Sen. Barack Obama also had it right when he told his now truly former pastor: Bon voyage, hasta la vista or, in the vernacular the reverend likes to work into his talks, don’t let the doorknob hit ya where the dog shoulda bit ya.
The Rev. Wright had every right to defend himself from the death by a thousand soundbites that he was being dealt via the Internet and other media with snippets from old speeches he gave. But last week, rather than distance himself from that caricature of himself, the reverend, as Sen. Obama said, “caricatured himself.”
Worse, the reverend insulted a multitude of African-American churchgoers by saying that the slings and arrows he has suffered are an attack not on him or the senator but an attack on the black church. It’s really scary if he really believes that. Because it means that the reverend, who obviously is very intelligent, is blind to the fact that he’s become a convenient tool for Sen. Obama’s political opponents.
The Rev. Wright has become exactly the kind of distraction that fellow Democratic presidential challenger Sen. Hillary Clinton was longing for and presumptive Republican nominee Sen. John McCain was planning for. The Clinton camp has worked hard to knock Sen. Obama off of his unifying themes and down into the political mud. Judging by the worst aspects of his performance last week, the Rev. Wright was only too happy to oblige.
But the Rev. Wright also is showing once again that for all their rhetoric, too many African-American “leaders” are mainly about self-promotion. I believe Sen. Obama when he says the man who preened before the National Press Club is not the guy he met 20 years ago. Because despite a long career in the pulpit, the reverend last week lost himself in the spotlight.
“As I said,” he told the press club for the umpteenth time, “this is an attack on the black church. It is not about Obama, McCain, Hillary, Bill, Chelsea. This is about the black church. This is about Barbara Jordan. This is about Fannie Lou Hamer. This is about my grandmama.”
Barbara Jordan? Fannie Lou Hamer? “Breathtakingly selfish” is how one observer accurately described him. It’s one thing if the reverend’s ego occasionally runs amok. But don’t blame this mess on any of them, much less Jesus.
The reverend is typical of so many of his milieu in our African-American communities who still are trying to grow up to be Malcolm X. Our love of our fiery ministers and imams too often is testament to the ease with which they emotionally can rouse us, even as their disrespect of our minds manifests in lack of progress in the very neighborhoods around them. In too many cases, their black liberation theology delivers more for such leaders than anyone. In contrast, Malcolm understood that rhetoric is not an end in itself but a tool to be used in time and season for greater benefit than self-aggrandizement.

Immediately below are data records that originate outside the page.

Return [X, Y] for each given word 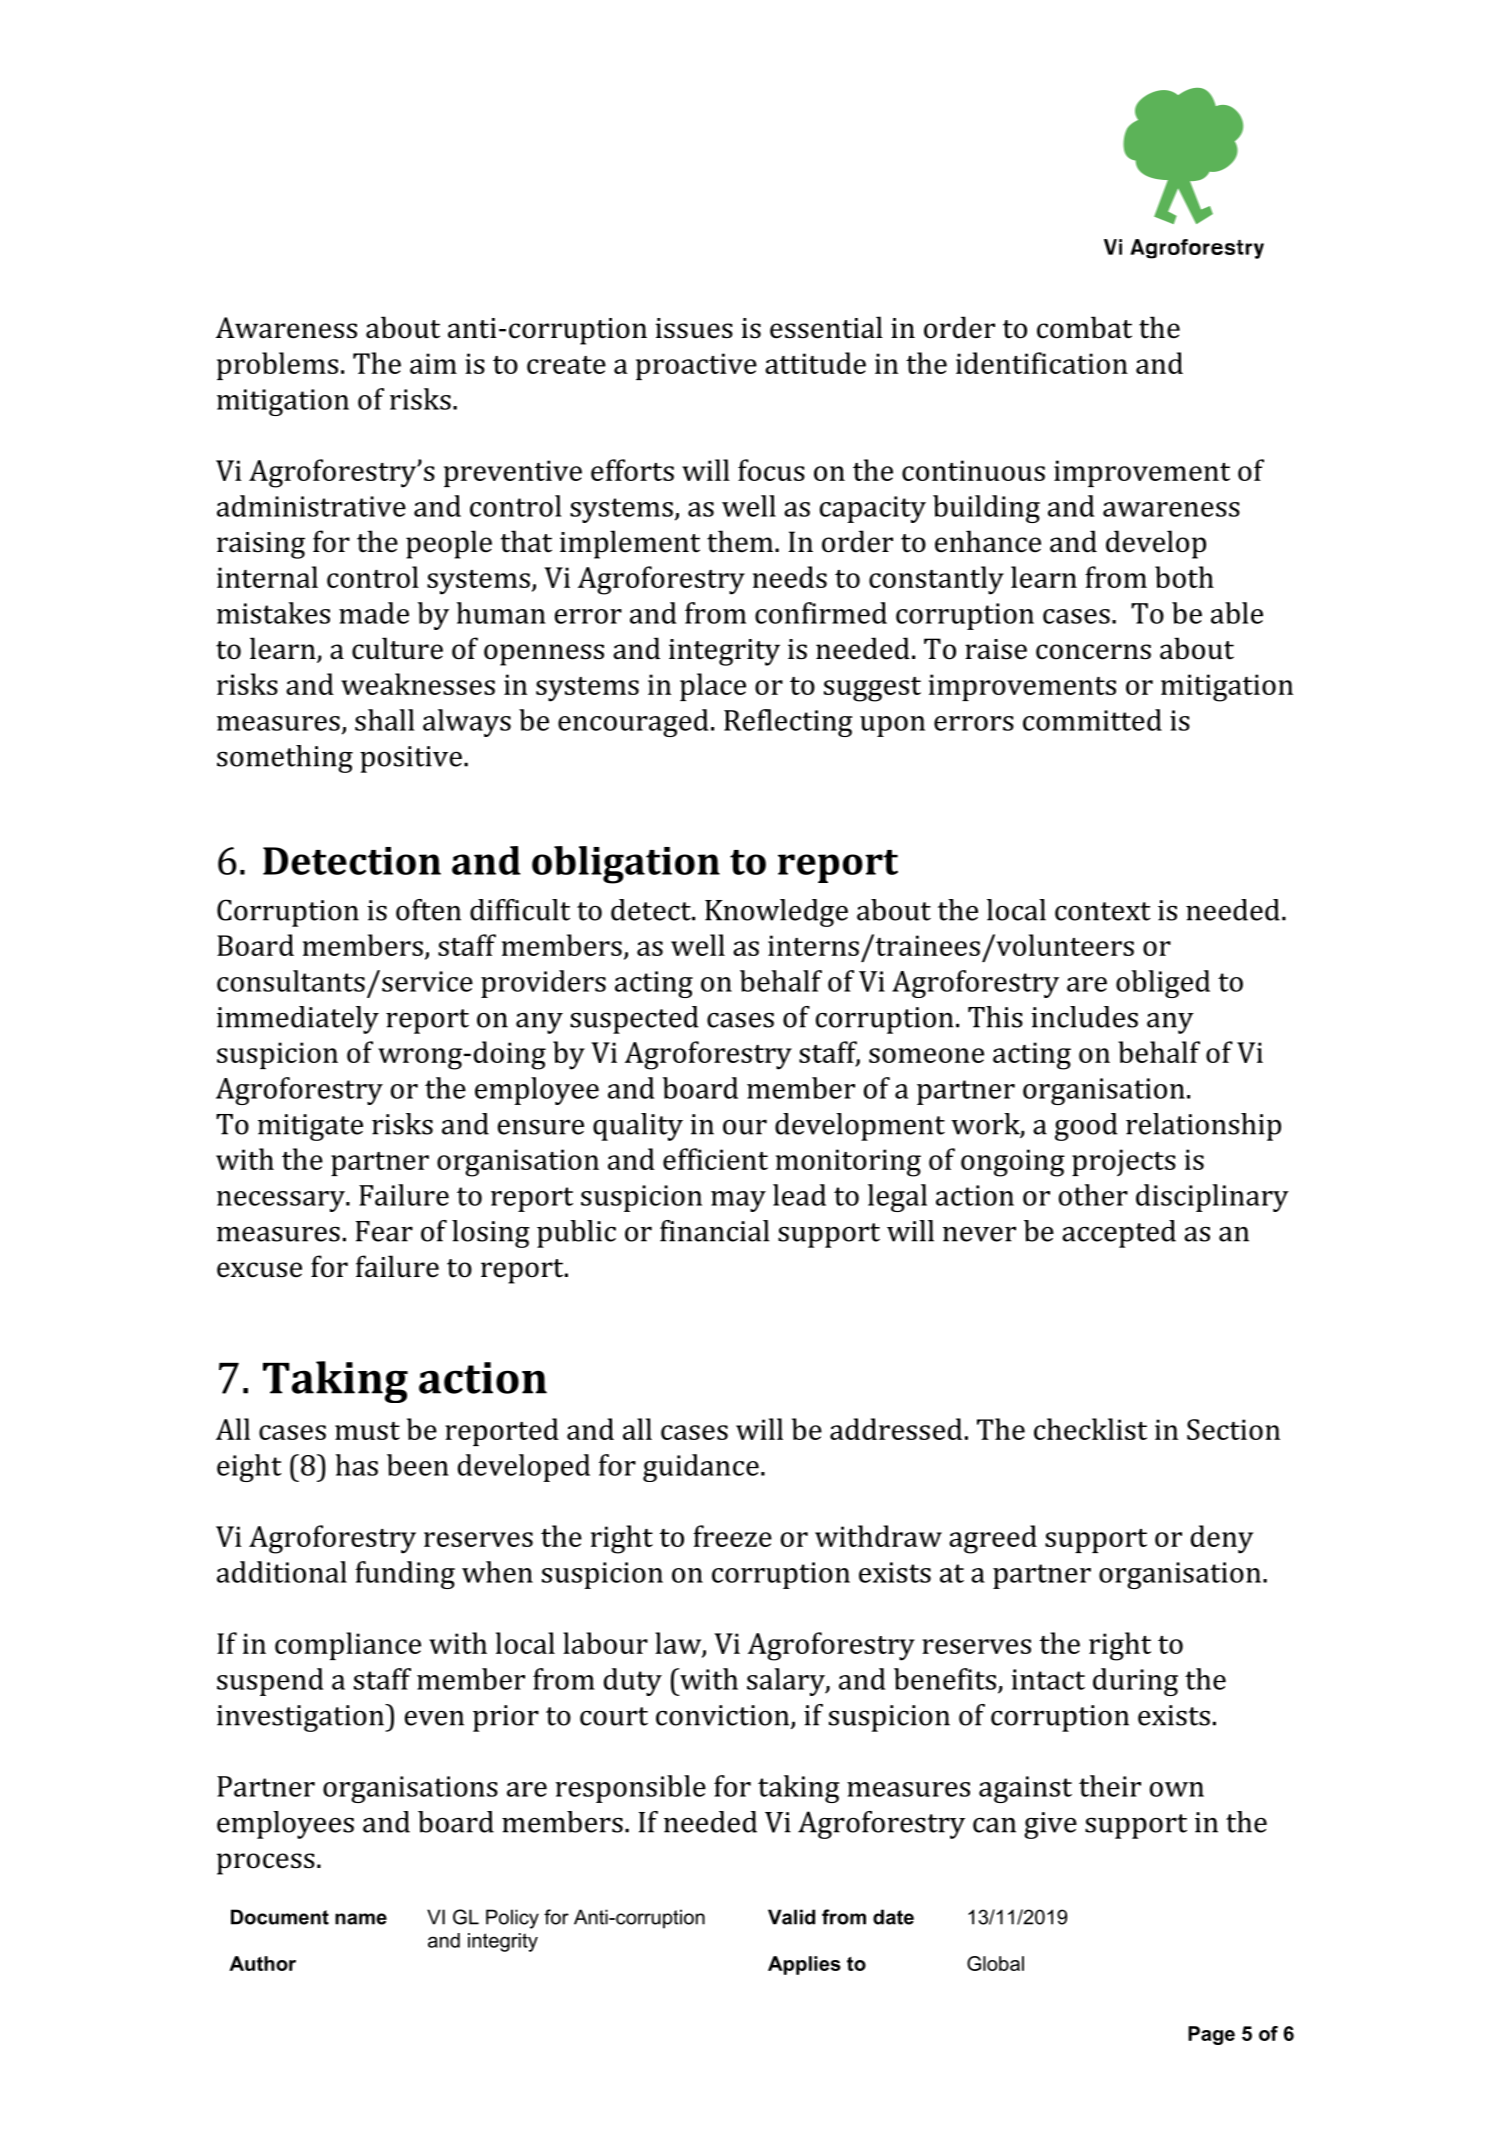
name [361, 1919]
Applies [804, 1965]
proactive [696, 366]
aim [433, 363]
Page [1211, 2035]
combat [1084, 327]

That may help explain why on Tuesday the prevailing sentiment on black talk radio clearly was that the Rev. Wright “should shut up.” One caller suggested the reverend was psychologically trying to sabotage the senator because he believes a black man can’t be president.
That brought to mind my dear father-in-law, an accomplished retired contractor. In explaining the Hillary sign on his lawn, he described how as a young man he had scraped to buy a new truck, only to arrive at work with it to hear his white boss tell him, “Nigger, I’m paying you too much money” – and fire him on the spot. In Dad’s view, blacks are crazy if they think white folks are going to allow a black man to be president.
The Rev. Wright apparently thinks the same. I respect elders who experienced what they did and think as they do. But others, particularly young people, think Sen. Obama holds promise precisely because he understands black folks’ issues, white folks’ issues – people’s issues of all stripes – and wants to lead the nation in taking a saner approach toward solving them. His potential to unify people has been on display for most of his life, all of his political career, but particularly in Congress where he worked successfully across party divisions.
Still, I’ve always felt that to deliver on his promise, Sen. Obama has to deal with all these distractions and much more yet to come. Though obviously pained and exasperated by his former reverend, he delivered a strong, clear statement in saying that the Rev. Wright is not who he is, nor what his campaign is about.
I strongly agree with the reverend on one thing. “In my tradition,” he told the press club, “what God has for you is for you. If God intends for Mr. Obama to be the president, then no white racists, no political pundit, no speech, nothing can get in the way, because God will do what God wants to do.”
Still, that’s no excuse for the Rev. Wright to act so irresponsibly. Which is why Sen. Obama was right in saying, in vernacular that the reverend might use: That’s fine. But in your own time and on your own dime. Not mine, and not this campaign’s, which obviously has outgrown you.